> [WHAT TO DO] Please reproduce all of the material below word for word, line by line.

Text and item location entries
## start
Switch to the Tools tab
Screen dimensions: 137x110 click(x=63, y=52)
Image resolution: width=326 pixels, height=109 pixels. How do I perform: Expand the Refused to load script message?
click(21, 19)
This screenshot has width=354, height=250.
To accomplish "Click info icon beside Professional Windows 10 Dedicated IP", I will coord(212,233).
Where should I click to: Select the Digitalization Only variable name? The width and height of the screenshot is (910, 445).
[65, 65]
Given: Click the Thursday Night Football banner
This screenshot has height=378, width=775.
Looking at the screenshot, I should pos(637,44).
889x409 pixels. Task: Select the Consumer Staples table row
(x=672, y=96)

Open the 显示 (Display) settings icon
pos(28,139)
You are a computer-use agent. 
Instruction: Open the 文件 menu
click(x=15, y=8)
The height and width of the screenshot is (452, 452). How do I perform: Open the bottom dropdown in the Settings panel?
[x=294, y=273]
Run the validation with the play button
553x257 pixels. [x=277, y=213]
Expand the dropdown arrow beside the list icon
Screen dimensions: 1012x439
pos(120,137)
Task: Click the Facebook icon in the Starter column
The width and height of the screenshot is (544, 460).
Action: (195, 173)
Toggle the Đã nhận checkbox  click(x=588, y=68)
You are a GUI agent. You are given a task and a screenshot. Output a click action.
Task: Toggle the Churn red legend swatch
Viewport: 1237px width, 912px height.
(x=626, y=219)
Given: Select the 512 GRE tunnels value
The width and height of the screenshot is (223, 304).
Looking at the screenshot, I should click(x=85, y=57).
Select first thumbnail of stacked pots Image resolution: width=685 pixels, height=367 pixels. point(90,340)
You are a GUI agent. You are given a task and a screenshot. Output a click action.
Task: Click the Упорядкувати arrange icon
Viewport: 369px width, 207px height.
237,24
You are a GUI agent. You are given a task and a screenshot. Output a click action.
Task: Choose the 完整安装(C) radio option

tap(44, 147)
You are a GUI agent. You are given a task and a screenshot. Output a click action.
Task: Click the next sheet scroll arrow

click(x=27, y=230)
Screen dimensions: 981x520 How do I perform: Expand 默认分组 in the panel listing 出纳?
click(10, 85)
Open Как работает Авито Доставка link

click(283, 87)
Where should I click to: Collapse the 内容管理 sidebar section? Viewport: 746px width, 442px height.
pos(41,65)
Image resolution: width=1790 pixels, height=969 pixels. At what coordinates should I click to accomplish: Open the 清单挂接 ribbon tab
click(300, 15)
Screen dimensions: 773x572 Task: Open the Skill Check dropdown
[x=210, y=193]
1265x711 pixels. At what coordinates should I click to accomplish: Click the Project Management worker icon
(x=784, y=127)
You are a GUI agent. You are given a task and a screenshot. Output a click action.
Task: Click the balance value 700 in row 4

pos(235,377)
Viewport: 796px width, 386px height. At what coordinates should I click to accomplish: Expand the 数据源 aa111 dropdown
## end
> [OUTPUT BELOW]
Switch to the Tools tab
Screen dimensions: 137x110 click(x=63, y=52)
Image resolution: width=326 pixels, height=109 pixels. How do I perform: Expand the Refused to load script message?
click(21, 19)
This screenshot has width=354, height=250.
To accomplish "Click info icon beside Professional Windows 10 Dedicated IP", I will coord(212,233).
Where should I click to: Select the Digitalization Only variable name? The width and height of the screenshot is (910, 445).
[65, 65]
Given: Click the Thursday Night Football banner
This screenshot has height=378, width=775.
Looking at the screenshot, I should pos(637,44).
889x409 pixels. Task: Select the Consumer Staples table row
(x=672, y=96)

Open the 显示 (Display) settings icon
pos(28,139)
You are a computer-use agent. 
Instruction: Open the 文件 menu
click(x=15, y=8)
The height and width of the screenshot is (452, 452). How do I perform: Open the bottom dropdown in the Settings panel?
[x=294, y=273]
Run the validation with the play button
553x257 pixels. [x=277, y=213]
Expand the dropdown arrow beside the list icon
Screen dimensions: 1012x439
pos(120,137)
Task: Click the Facebook icon in the Starter column
The width and height of the screenshot is (544, 460).
Action: (195, 173)
Toggle the Đã nhận checkbox  click(x=588, y=68)
You are a GUI agent. You are given a task and a screenshot. Output a click action.
Task: Toggle the Churn red legend swatch
Viewport: 1237px width, 912px height.
(x=626, y=219)
Given: Select the 512 GRE tunnels value
The width and height of the screenshot is (223, 304).
Looking at the screenshot, I should click(x=85, y=57).
Select first thumbnail of stacked pots Image resolution: width=685 pixels, height=367 pixels. point(90,340)
You are a GUI agent. You are given a task and a screenshot. Output a click action.
Task: Click the Упорядкувати arrange icon
Viewport: 369px width, 207px height.
237,24
You are a GUI agent. You are given a task and a screenshot. Output a click action.
Task: Choose the 完整安装(C) radio option

tap(44, 147)
You are a GUI agent. You are given a task and a screenshot. Output a click action.
Task: Click the next sheet scroll arrow

click(x=27, y=230)
Screen dimensions: 981x520 How do I perform: Expand 默认分组 in the panel listing 出纳?
click(10, 85)
Open Как работает Авито Доставка link

click(283, 87)
Where should I click to: Collapse the 内容管理 sidebar section? Viewport: 746px width, 442px height.
pos(41,65)
Image resolution: width=1790 pixels, height=969 pixels. At what coordinates should I click to accomplish: Open the 清单挂接 ribbon tab
click(300, 15)
Screen dimensions: 773x572 Task: Open the Skill Check dropdown
[x=210, y=193]
1265x711 pixels. At what coordinates should I click to accomplish: Click the Project Management worker icon
(x=784, y=127)
You are a GUI agent. You are given a task and a screenshot. Output a click action.
Task: Click the balance value 700 in row 4

pos(235,377)
Viewport: 796px width, 386px height. At what coordinates should I click to accomplish: Expand the 数据源 aa111 dropdown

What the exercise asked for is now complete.